Le chant du cygne de la théorie de la domanialité publique virtuelle

Dans cette affaire, une commune demandait au juge administratif des référés de procéder à l'expulsion d'une association d'une parcelle qu'elle considérait comme apparatenant au domaine public (CE, 8 avril 2013, ATLARL, n°363738).

En défense, la-dite association soutenait que les parcelles qu'elle occupait - pour lesquelles un aménagement spécial avait été prévu en 2000 - n'avaient jamais été aménagées. Elle en déduisait que ces parcelles ne constituaient pas des dépendances du domaine public et elle contestait donc la compétence du juge administratif pour connaître de son expulsion.

Au-delà du cas d'espèce, cet arrêt est l'occasion pour le Conseil d'Etat de préciser le régime aujourd'hui applicable à la théorie de la domanialité publique virtuelle.

A titre liminaire, il convient de rappeler qu'avant l'entrée en vigueur du Code Général de la Propriété des Personnes Publiques, le 1er juillet 2006 (CGPPP), une parcelle entrait dans le domaine public lorsqu'elle était affectée à l'usage du public ou lorsqu'elle était affectée à un service public et qu'elle faisait l'objet d'un aménagement spécial à cet effet.
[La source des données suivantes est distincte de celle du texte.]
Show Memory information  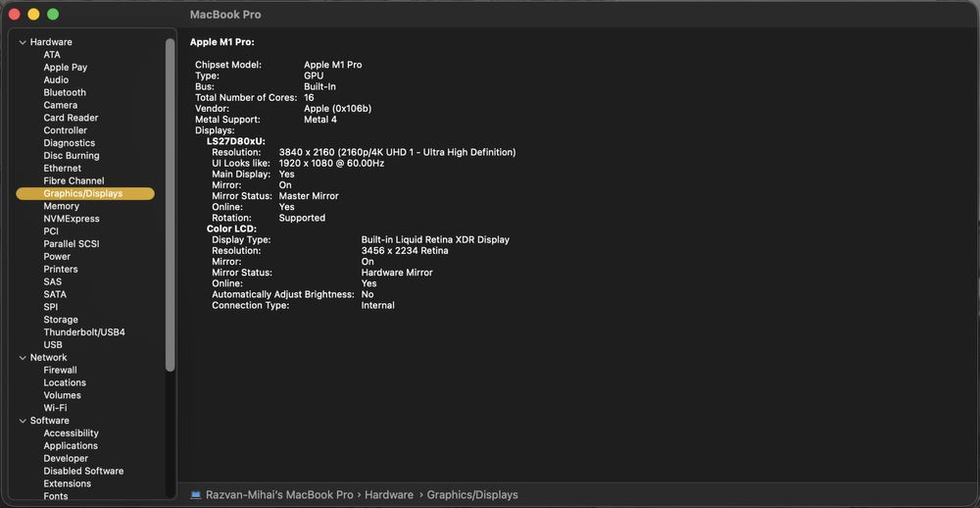61,207
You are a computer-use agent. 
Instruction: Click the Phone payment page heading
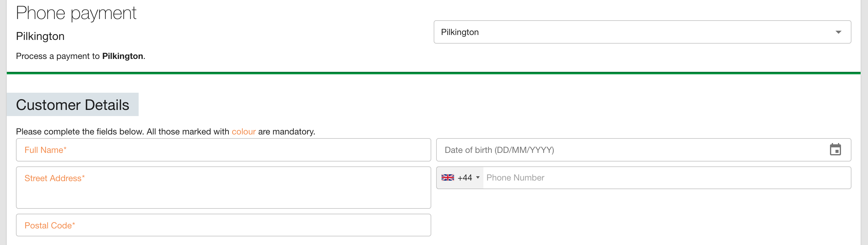pyautogui.click(x=76, y=13)
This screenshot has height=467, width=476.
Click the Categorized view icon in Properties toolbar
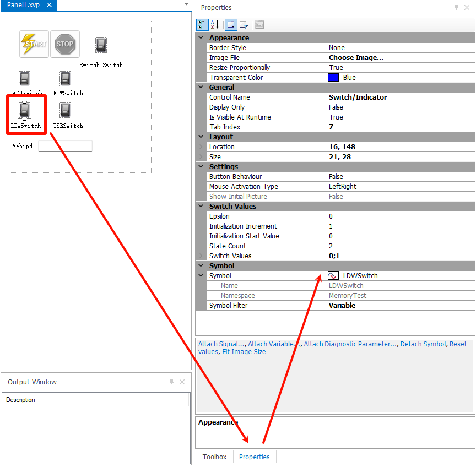(x=202, y=25)
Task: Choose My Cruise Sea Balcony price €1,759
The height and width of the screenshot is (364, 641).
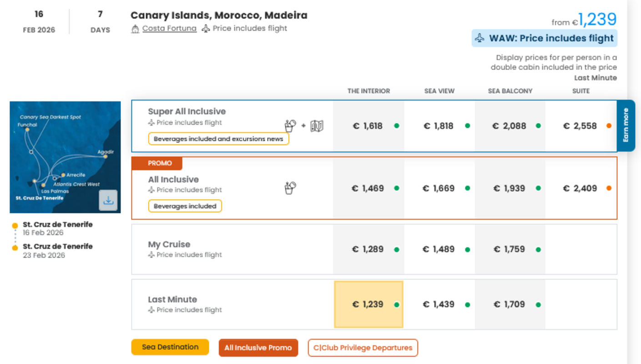Action: (509, 249)
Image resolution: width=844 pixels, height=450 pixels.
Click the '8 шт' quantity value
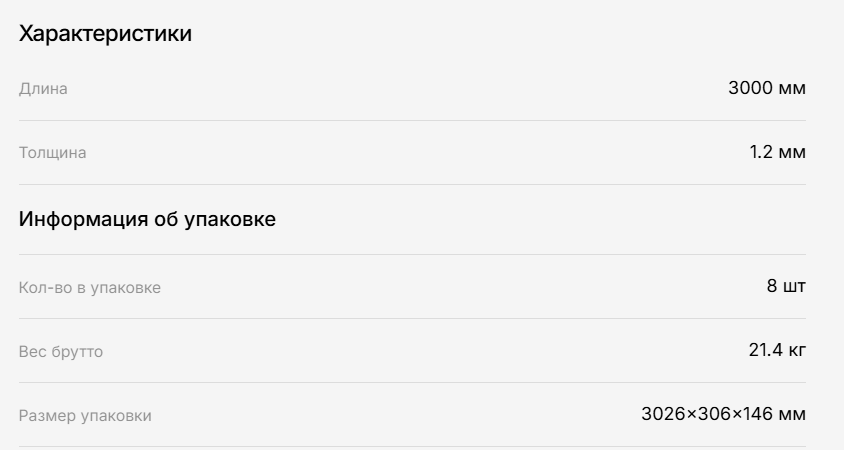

Et dans cette seconde hypothèse, il n'était pas nécessaire que cet aménagement soit effectif, il suffisait que la personne ait prévu avec certitude de réaliser ces aménagements. Ce mécanisme était qualifié de "domanialité publique virtuelle".

Depuis l'entrée en vigueur du CGPPP, et notamment de son article L. 2111-1, une parcelle appartient au domaine public d'une personne publique lorsqu'elle est affectée à l'usage direct du public ou lorsqu'elle est affectée à un service public, pourvu qu'en ce cas, elle "fasse l'objet d'un aménagement indispensable à l'exécution des missions de service public". Cette disposition ne condamne pas ipso facto la théorie de la domanialité publique virtuelle. Mais on sait que l'intention des auteurs du texte était de mettre fin à cette théorie (voir en ce sens le rapport de présentation de l'ordonnance n°2006-460 relative à la partie législative du CGPPP).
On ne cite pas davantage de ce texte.